Thursday, September 07, 2006

Places People on Their Death Bed Frequent

Many of my friends have heard me rattle off the list of places I wont go because there is a good chance a person will die there. I am not talking about places where there is a high probability of injury, I am not a wuss er anything, I am talking about places where people who are about to die frequent.

An obvious example would be a hospital, there is a pretty good chance that if you go to a hostipal a few times somebody died while you were there.
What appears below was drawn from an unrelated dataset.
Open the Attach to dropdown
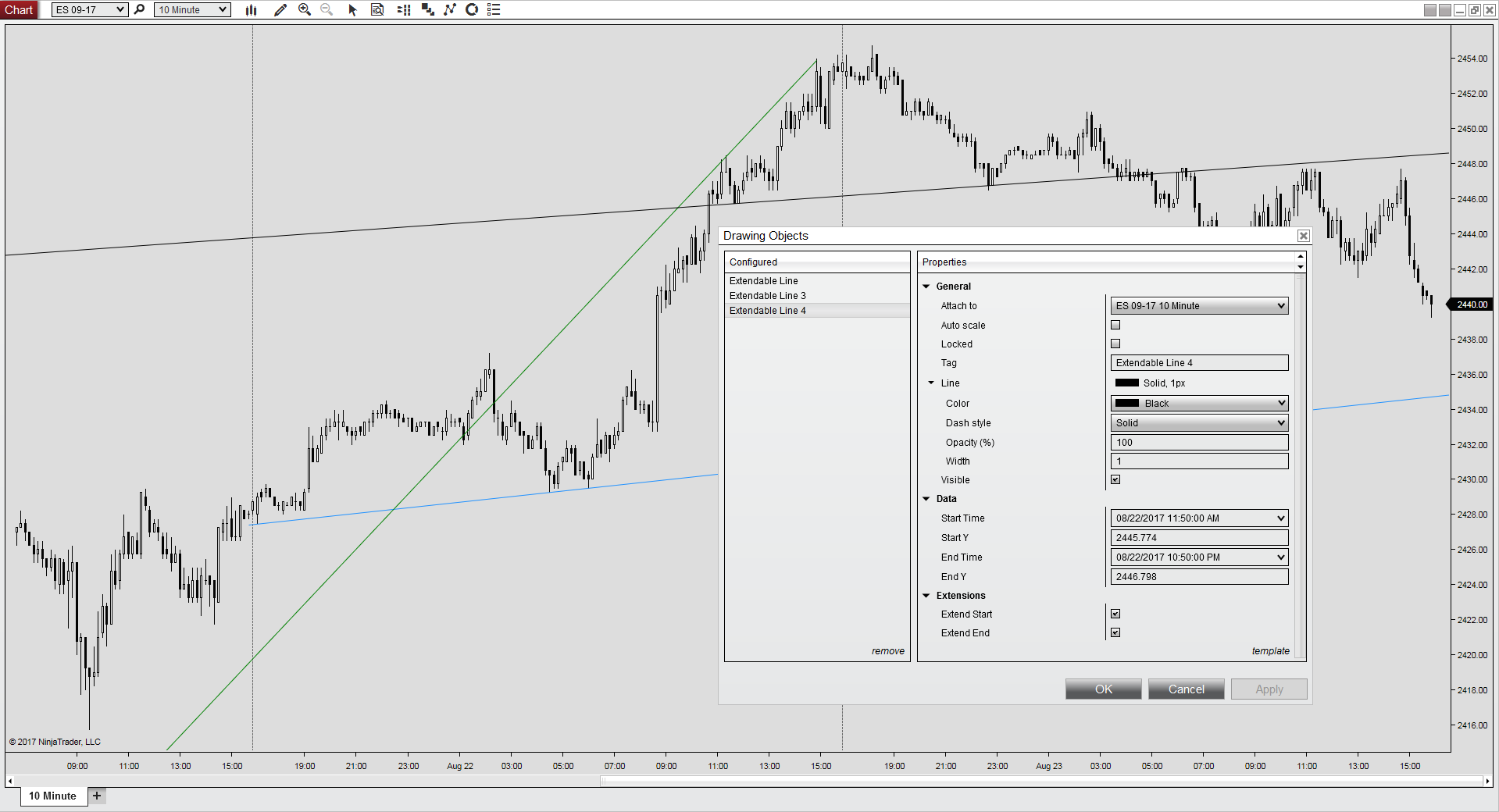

Wal-Mart is also one of these places. How many times have I been to Wal-Mart? Three times, and all three I swear somebody was teetering on the brink. Wal-Mart is where people go to die together, a place where excess skin looking like yeast from rising bread is just as common as the low prices. An average Wal-Mart customer has several if not all of the following traits.

1. Old
2. An automated chair
3. A breathing apparatus
4. Fat
5. Most commonly trailer trash
6. Most commonly to poor to afford Medicare
7. Smokes a pack or more a day
8. Buys lottery tickets every day

You add a few of those up and you have a person with a high probability of Diabetis, Heart Disease, and Cancer, all while having no money to fix it. These people let themselves go long before they first entered the hollowed halls of Wal-Mart. They always travel with a pack of little bastard kids that are loud as fuck and have no respect for other people. These little side kicks are a form of hands for the people about to die. They use them to fill their carts with items they cannot reach, all while yelling at them to draw as much attention to themselves as possible. You can't die without somebody watching, that would defeat the point of frequenting these public places.

While Wal-Mart is king there are a few other places you have a good chance of seeing somebody die.

1. Old Country Buffet
Nothing spells death like an all day buffet 7 days a week. OCB may single handedly be responsible for America being the worlds fattest nation. The food glistens even more than the sweating faces of the restaurant's patrons.

2. Pharmacy
You can hardly be on your death bed without heading to the Pharm for your off brand meds. Don't forget to hit up the candy aisle before you pick up your trashy tabloids on the way out. If only they still sold cigarettes like they did in the 80's.

3. Secretary of State
I am not sure exactly why the secretary of state in a haven for the soon to be dearly departed. Without fail every time I go there it is stocked with unfortunate white trash 30 year olds pushing their fatally inclined mother/father figure, all while complaining loudly of the line.

4. Saves Alot
Like Wal-Mart only without all the consumer goods. Saves Alot doesn't sell vegetables unless they come in a frozen bag. The perfect grocery store for anyone attempting to put on that last 50 lbs to have their own too fat to leave the house without a crane special on TV.

They are more, but not many. See people who are about to die don't get out much, so when they do they want to make sure they head to places where they are ensured people of similar life expectancy. In a way these destinations are like modern day leper colonies, filled solely with people whose problems couldn't possibly effect the others around them, because those people are already just as fucking screwed.